> _ASSIGNMENT_: Find the string "title" in the entries and copy each line that has it.
--- RECORDS ---
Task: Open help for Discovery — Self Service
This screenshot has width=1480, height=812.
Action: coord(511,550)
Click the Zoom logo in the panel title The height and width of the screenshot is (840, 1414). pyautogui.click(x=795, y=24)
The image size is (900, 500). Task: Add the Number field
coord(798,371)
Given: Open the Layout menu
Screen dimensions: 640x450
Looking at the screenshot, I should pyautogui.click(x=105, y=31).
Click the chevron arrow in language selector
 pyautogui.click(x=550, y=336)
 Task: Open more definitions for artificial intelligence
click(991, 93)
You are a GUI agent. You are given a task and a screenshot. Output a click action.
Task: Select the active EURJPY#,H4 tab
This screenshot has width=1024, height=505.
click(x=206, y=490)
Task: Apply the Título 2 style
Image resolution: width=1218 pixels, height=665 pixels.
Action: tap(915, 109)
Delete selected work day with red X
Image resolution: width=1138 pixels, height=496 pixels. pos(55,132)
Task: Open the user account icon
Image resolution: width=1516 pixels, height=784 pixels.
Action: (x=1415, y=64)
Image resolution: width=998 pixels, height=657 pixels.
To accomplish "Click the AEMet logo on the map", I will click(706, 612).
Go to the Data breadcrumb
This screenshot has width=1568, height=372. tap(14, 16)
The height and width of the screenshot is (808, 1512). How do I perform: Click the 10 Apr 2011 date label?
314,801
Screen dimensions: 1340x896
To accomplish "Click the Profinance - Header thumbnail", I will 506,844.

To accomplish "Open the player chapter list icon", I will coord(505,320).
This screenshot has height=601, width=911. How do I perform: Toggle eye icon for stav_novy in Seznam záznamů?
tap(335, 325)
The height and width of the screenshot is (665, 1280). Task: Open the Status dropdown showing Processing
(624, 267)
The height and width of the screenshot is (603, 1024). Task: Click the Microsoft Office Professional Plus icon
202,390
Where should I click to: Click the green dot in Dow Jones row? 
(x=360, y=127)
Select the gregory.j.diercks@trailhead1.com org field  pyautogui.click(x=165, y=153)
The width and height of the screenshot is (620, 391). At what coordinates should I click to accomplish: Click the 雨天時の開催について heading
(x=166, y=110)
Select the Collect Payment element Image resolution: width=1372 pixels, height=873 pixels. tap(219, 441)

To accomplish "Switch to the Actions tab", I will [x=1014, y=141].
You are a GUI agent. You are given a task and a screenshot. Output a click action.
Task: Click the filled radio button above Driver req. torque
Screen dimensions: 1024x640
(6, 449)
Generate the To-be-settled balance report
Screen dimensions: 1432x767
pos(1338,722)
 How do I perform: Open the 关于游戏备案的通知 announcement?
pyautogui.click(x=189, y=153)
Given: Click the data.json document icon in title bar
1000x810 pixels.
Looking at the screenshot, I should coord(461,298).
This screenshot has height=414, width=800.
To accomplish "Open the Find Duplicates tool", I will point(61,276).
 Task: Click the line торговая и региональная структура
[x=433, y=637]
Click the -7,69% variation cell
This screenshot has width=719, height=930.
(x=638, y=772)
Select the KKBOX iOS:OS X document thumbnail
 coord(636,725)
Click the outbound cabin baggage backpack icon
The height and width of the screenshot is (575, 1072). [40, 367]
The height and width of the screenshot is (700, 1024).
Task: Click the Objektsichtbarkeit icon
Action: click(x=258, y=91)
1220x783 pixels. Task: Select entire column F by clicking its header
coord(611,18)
---
> _RESULT OF THIS EXERCISE_:
Click the Zoom logo in the panel title The height and width of the screenshot is (840, 1414). pyautogui.click(x=795, y=24)
Given: Click the data.json document icon in title bar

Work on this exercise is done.